Account Takeover (ATO)
An attack in which a criminal gains unauthorized control of a legitimate user's account, typically using stolen credentials. Strong MFA and OTP verification are the primary defenses against ATO.
Credential Stuffing
An automated attack that tries username-and-password pairs leaked from one breach against many other sites, exploiting password reuse. Rate limiting, bot detection, and MFA are essential countermeasures.
Brute-Force Attack
An attack that systematically tries many passwords or codes until the correct one is found. Short OTP expiry, attempt limits, and rate limiting make brute-forcing impractical.
Phishing
A social-engineering attack that tricks users into revealing credentials or OTPs through fake messages, sites, or calls. Passkeys and phishing-resistant authentication defeat phishing because there is no reusable secret to hand over.
SIM-Swap Attack
Fraud in which an attacker convinces a mobile carrier to port a victim's phone number to a SIM they control, intercepting SMS OTPs. SIM-swap risk is a key reason to prefer app-based or messaging-channel verification over SMS for high-value accounts.
OTP Interception
Any technique that captures a one-time password in transit, through malware, SS7 network flaws, SIM swaps, or real-time phishing. Short expiry windows and phishing-resistant methods limit the value of an intercepted code.
SMS Pumping (AIT)
Artificially Inflated Traffic fraud in which attackers trigger huge volumes of OTP SMS to premium-rate numbers they profit from, running up a business's messaging bill. Rate limiting, number lookup, and channel routing away from SMS are core defenses.
Man-in-the-Middle (MITM)
An attack where the adversary secretly relays and possibly alters communication between two parties who believe they are talking directly.

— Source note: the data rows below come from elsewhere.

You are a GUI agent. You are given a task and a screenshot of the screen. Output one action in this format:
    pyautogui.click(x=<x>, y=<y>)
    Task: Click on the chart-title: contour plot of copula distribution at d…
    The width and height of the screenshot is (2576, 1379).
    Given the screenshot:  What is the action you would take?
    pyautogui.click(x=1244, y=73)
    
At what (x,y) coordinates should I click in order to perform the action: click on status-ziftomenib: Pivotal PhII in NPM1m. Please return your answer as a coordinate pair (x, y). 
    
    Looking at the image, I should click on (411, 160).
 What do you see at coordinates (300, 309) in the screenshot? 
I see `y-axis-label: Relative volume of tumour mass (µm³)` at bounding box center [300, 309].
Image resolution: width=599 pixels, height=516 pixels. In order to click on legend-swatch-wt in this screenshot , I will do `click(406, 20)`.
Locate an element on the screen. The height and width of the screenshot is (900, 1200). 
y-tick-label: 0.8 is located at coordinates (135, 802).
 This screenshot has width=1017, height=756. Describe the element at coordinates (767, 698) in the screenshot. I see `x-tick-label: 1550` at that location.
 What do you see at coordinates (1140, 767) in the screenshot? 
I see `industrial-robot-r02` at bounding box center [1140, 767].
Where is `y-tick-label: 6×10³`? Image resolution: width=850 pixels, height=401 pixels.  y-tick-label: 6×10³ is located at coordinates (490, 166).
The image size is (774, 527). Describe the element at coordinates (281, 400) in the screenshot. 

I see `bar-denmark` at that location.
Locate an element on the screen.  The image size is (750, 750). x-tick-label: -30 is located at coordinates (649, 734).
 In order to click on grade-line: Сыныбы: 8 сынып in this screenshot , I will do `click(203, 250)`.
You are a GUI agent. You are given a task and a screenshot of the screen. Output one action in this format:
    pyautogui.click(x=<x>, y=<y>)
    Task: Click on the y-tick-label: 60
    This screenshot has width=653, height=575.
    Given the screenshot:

TLS encryption and phishing-resistant authentication protect against MITM interception of credentials and codes.
Replay Attack
An attack that captures a valid authentication message, such as an OTP or token, and resends it to gain access. One-time use, nonces, and short expiry windows make replays ineffective.
Smishing
Phishing carried out over SMS, where fraudulent texts lure users into clicking malicious links or revealing codes. Branded Sender IDs and user education reduce the success of smishing campaigns.
Vishing
Voice phishing, in which attackers use phone calls to manipulate victims into disclosing credentials, OTPs, or financial details. Vishing often impersonates banks or support agents and pairs with other fraud such as SIM swaps.
Bot Attack
Automated, large-scale abuse carried out by scripts or bot networks, including fake sign-ups, credential stuffing, and OTP-triggering fraud. CAPTCHAs, device fingerprinting, and rate limiting are the front line against bot attacks.